# GIVEN RECORDS
* * *
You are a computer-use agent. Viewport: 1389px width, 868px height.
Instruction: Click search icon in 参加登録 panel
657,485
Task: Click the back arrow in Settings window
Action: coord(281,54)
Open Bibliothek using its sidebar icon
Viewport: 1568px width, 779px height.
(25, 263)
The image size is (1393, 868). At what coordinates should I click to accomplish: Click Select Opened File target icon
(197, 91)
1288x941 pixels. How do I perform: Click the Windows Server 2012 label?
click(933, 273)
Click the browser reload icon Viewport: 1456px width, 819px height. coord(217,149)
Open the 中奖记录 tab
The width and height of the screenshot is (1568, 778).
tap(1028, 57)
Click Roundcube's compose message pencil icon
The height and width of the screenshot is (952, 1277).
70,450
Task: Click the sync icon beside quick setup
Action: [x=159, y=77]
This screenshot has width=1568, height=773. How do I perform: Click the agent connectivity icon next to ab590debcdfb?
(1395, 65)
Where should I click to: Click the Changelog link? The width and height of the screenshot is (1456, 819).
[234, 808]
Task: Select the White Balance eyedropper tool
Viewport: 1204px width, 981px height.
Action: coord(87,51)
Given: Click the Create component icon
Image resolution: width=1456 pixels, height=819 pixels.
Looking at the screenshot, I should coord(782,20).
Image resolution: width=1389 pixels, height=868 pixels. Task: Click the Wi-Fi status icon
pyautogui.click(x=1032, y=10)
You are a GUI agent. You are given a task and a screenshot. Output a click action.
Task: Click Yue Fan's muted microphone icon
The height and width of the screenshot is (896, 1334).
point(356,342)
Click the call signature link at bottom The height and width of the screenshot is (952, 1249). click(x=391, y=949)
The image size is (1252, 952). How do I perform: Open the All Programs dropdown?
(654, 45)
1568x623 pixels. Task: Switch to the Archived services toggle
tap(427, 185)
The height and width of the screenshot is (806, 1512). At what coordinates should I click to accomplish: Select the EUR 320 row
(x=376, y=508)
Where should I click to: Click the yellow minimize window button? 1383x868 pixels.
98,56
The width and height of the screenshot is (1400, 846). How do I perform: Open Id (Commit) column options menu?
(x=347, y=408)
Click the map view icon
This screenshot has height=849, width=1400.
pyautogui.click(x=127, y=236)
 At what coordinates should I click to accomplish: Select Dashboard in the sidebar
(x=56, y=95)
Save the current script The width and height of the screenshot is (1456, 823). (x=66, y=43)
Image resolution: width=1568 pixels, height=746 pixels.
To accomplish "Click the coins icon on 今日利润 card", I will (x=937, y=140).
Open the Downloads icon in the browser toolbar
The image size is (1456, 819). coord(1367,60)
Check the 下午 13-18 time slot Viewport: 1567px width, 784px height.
* * *
# TASK GOAL
In the entries, the line containing "Save the current" and every line after it through the last are to be duplicated exactly, and no other line is to be included.

# COMPLETED EXERCISE
Save the current script The width and height of the screenshot is (1456, 823). (x=66, y=43)
Image resolution: width=1568 pixels, height=746 pixels.
To accomplish "Click the coins icon on 今日利润 card", I will (x=937, y=140).
Open the Downloads icon in the browser toolbar
The image size is (1456, 819). coord(1367,60)
Check the 下午 13-18 time slot Viewport: 1567px width, 784px height.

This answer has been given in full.